WHAT THE TASK REQUIRES >>
The exercise calls for every entry that follows to be repeated exactly.

Saved data entries:
____

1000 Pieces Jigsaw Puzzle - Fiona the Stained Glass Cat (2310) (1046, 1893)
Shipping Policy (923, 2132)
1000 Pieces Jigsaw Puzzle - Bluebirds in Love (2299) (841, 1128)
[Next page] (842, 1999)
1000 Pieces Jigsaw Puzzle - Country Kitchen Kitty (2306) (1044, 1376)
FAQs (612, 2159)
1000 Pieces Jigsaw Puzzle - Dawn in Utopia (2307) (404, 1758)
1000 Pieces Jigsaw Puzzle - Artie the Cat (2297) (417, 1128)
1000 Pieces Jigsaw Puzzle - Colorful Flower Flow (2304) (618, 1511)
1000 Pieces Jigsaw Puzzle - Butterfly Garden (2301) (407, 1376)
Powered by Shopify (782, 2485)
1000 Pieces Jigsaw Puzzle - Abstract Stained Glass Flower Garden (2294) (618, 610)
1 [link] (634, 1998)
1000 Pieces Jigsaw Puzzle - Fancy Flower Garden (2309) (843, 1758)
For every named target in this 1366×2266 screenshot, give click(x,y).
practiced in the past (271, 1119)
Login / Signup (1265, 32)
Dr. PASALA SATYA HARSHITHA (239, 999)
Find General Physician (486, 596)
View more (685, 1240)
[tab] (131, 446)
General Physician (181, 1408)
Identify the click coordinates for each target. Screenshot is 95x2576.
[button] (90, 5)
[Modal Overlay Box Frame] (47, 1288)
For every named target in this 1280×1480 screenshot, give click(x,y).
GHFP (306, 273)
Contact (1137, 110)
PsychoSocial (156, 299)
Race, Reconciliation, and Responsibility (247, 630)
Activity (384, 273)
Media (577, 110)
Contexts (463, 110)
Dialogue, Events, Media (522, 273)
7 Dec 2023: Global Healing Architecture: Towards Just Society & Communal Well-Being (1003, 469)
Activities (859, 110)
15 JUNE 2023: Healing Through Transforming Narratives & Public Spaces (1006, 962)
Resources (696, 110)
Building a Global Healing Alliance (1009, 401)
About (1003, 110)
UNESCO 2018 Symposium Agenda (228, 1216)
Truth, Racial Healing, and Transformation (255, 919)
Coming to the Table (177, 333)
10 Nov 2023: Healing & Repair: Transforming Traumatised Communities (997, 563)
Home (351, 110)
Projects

____

TASK RESULT >>
1000 Pieces Jigsaw Puzzle - Fiona the Stained Glass Cat (2310) (1046, 1893)
Shipping Policy (923, 2132)
1000 Pieces Jigsaw Puzzle - Bluebirds in Love (2299) (841, 1128)
[Next page] (842, 1999)
1000 Pieces Jigsaw Puzzle - Country Kitchen Kitty (2306) (1044, 1376)
FAQs (612, 2159)
1000 Pieces Jigsaw Puzzle - Dawn in Utopia (2307) (404, 1758)
1000 Pieces Jigsaw Puzzle - Artie the Cat (2297) (417, 1128)
1000 Pieces Jigsaw Puzzle - Colorful Flower Flow (2304) (618, 1511)
1000 Pieces Jigsaw Puzzle - Butterfly Garden (2301) (407, 1376)
Powered by Shopify (782, 2485)
1000 Pieces Jigsaw Puzzle - Abstract Stained Glass Flower Garden (2294) (618, 610)
1 [link] (634, 1998)
1000 Pieces Jigsaw Puzzle - Fancy Flower Garden (2309) (843, 1758)
For every named target in this 1366×2266 screenshot, give click(x,y).
practiced in the past (271, 1119)
Login / Signup (1265, 32)
Dr. PASALA SATYA HARSHITHA (239, 999)
Find General Physician (486, 596)
View more (685, 1240)
[tab] (131, 446)
General Physician (181, 1408)
Identify the click coordinates for each target. Screenshot is 95x2576.
[button] (90, 5)
[Modal Overlay Box Frame] (47, 1288)
For every named target in this 1280×1480 screenshot, give click(x,y).
GHFP (306, 273)
Contact (1137, 110)
PsychoSocial (156, 299)
Race, Reconciliation, and Responsibility (247, 630)
Activity (384, 273)
Media (577, 110)
Contexts (463, 110)
Dialogue, Events, Media (522, 273)
7 Dec 2023: Global Healing Architecture: Towards Just Society & Communal Well-Being (1003, 469)
Activities (859, 110)
15 JUNE 2023: Healing Through Transforming Narratives & Public Spaces (1006, 962)
Resources (696, 110)
Building a Global Healing Alliance (1009, 401)
About (1003, 110)
UNESCO 2018 Symposium Agenda (228, 1216)
Truth, Racial Healing, and Transformation (255, 919)
Coming to the Table (177, 333)
10 Nov 2023: Healing & Repair: Transforming Traumatised Communities (997, 563)
Home (351, 110)
Projects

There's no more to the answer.